» WHAT IS BEING ASKED:
In the entries below, the lines from the one with "Collegiate (69, 2331)" through the one with "Košík (1454, 274)" are to be copied exactly; both ends count.
+++ DATA FOR THIS TASK
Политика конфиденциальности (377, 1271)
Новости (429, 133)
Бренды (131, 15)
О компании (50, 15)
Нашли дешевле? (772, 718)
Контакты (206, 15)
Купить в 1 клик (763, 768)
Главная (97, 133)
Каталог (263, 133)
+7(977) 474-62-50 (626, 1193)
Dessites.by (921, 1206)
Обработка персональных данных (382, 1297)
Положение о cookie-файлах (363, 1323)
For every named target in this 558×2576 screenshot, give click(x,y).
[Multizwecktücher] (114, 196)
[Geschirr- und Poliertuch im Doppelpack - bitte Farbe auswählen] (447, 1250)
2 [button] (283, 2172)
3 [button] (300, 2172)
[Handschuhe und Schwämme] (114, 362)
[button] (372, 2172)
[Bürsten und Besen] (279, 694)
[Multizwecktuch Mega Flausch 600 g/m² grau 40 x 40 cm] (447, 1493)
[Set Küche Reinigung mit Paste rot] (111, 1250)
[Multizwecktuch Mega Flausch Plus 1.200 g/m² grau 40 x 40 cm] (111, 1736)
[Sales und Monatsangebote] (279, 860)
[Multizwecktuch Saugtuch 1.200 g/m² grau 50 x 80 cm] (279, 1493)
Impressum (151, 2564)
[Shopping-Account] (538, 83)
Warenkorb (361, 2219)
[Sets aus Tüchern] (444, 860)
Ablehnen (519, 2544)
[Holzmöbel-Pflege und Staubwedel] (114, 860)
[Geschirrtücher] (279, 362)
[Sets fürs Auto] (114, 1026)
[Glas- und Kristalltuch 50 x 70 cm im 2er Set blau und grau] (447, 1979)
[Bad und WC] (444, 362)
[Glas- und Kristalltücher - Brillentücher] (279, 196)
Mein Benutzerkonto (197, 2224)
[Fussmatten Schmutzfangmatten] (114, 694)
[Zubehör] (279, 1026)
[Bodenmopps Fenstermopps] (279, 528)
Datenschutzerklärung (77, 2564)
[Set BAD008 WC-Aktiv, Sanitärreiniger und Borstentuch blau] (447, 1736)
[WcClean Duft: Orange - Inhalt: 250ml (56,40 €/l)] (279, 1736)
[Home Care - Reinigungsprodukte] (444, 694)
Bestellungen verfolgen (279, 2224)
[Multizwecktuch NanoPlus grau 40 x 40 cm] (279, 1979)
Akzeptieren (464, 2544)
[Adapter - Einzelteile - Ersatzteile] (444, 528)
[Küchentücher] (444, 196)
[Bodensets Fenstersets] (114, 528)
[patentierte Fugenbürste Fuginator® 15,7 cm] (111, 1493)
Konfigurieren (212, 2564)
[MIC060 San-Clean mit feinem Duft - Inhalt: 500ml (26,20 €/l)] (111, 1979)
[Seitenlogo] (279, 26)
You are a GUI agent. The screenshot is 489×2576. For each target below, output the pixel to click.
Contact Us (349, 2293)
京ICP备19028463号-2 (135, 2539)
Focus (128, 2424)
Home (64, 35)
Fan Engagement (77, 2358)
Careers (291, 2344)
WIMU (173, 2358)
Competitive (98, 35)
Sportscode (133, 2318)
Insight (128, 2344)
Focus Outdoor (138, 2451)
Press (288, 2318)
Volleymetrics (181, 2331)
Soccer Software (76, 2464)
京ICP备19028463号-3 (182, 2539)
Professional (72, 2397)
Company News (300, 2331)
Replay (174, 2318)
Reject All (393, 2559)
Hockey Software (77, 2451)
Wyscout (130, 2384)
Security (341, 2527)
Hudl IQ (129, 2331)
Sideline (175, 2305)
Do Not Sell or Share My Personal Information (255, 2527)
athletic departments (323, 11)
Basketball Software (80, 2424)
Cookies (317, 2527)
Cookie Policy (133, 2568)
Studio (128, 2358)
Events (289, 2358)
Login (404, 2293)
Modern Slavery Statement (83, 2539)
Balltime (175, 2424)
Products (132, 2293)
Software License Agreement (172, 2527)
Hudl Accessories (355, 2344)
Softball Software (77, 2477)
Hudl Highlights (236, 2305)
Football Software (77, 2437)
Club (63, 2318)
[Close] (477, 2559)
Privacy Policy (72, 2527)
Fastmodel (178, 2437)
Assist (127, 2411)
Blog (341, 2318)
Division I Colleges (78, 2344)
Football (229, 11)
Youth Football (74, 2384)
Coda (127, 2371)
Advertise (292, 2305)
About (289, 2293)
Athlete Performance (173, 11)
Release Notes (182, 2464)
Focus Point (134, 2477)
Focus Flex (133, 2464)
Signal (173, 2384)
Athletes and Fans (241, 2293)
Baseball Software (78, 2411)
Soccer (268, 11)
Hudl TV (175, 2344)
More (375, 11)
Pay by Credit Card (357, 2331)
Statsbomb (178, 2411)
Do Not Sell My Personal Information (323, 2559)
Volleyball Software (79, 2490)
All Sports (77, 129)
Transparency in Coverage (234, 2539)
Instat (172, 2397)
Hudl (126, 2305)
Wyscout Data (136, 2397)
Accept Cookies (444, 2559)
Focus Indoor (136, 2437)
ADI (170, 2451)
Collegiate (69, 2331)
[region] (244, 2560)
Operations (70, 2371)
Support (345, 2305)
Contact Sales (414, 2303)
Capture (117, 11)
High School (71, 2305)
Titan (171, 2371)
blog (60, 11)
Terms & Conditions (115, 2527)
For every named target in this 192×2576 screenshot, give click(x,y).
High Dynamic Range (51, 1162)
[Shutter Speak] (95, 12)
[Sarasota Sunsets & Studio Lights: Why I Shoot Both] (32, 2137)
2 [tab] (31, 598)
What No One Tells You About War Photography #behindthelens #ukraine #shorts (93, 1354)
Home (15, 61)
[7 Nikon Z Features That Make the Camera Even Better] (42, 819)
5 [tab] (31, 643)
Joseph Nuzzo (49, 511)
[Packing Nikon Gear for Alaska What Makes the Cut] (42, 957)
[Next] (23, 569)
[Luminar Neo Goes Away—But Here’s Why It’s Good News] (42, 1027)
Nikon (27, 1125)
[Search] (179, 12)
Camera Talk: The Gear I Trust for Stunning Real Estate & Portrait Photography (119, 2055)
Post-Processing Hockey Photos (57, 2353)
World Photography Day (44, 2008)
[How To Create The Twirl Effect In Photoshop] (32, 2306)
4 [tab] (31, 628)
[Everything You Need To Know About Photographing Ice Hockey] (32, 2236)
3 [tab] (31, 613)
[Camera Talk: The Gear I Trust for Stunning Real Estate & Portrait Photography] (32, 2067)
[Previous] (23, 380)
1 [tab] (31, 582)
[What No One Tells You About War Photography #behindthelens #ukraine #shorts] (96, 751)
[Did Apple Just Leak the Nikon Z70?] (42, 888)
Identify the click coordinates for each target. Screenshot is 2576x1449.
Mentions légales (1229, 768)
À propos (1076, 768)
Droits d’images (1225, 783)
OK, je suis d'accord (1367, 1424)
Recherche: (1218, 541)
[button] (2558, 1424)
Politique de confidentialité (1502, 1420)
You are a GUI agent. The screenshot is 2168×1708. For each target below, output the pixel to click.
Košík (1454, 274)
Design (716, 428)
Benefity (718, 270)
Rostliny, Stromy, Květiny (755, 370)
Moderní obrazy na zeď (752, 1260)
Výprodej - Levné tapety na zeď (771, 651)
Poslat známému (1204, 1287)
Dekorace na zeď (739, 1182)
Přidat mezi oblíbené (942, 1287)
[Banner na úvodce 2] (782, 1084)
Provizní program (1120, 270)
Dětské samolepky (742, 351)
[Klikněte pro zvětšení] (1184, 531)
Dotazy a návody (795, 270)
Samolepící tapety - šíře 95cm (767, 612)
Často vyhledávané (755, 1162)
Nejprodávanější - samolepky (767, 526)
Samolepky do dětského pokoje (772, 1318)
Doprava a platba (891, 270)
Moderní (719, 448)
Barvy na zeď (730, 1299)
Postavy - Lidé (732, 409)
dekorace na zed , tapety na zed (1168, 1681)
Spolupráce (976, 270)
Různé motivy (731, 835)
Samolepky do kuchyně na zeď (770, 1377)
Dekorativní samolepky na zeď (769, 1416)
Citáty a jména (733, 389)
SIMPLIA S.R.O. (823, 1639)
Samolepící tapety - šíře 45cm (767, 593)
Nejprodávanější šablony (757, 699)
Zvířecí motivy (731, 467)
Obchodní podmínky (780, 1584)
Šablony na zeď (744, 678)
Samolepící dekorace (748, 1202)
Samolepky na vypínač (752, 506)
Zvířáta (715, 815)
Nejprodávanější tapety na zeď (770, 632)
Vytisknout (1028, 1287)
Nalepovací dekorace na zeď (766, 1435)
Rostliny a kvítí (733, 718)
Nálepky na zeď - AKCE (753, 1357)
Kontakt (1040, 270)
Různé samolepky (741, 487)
++++++
» RESULT FOR THIS EXERCISE:
Collegiate (69, 2331)
[region] (244, 2560)
Operations (70, 2371)
Support (345, 2305)
Contact Sales (414, 2303)
Capture (117, 11)
High School (71, 2305)
Titan (171, 2371)
blog (60, 11)
Terms & Conditions (115, 2527)
For every named target in this 192×2576 screenshot, give click(x,y).
High Dynamic Range (51, 1162)
[Shutter Speak] (95, 12)
[Sarasota Sunsets & Studio Lights: Why I Shoot Both] (32, 2137)
2 [tab] (31, 598)
What No One Tells You About War Photography #behindthelens #ukraine #shorts (93, 1354)
Home (15, 61)
[7 Nikon Z Features That Make the Camera Even Better] (42, 819)
5 [tab] (31, 643)
Joseph Nuzzo (49, 511)
[Packing Nikon Gear for Alaska What Makes the Cut] (42, 957)
[Next] (23, 569)
[Luminar Neo Goes Away—But Here’s Why It’s Good News] (42, 1027)
Nikon (27, 1125)
[Search] (179, 12)
Camera Talk: The Gear I Trust for Stunning Real Estate & Portrait Photography (119, 2055)
Post-Processing Hockey Photos (57, 2353)
World Photography Day (44, 2008)
[How To Create The Twirl Effect In Photoshop] (32, 2306)
4 [tab] (31, 628)
[Everything You Need To Know About Photographing Ice Hockey] (32, 2236)
3 [tab] (31, 613)
[Camera Talk: The Gear I Trust for Stunning Real Estate & Portrait Photography] (32, 2067)
[Previous] (23, 380)
1 [tab] (31, 582)
[What No One Tells You About War Photography #behindthelens #ukraine #shorts] (96, 751)
[Did Apple Just Leak the Nikon Z70?] (42, 888)
Identify the click coordinates for each target. Screenshot is 2576x1449.
Mentions légales (1229, 768)
À propos (1076, 768)
Droits d’images (1225, 783)
OK, je suis d'accord (1367, 1424)
Recherche: (1218, 541)
[button] (2558, 1424)
Politique de confidentialité (1502, 1420)
You are a GUI agent. The screenshot is 2168×1708. For each target below, output the pixel to click.
Košík (1454, 274)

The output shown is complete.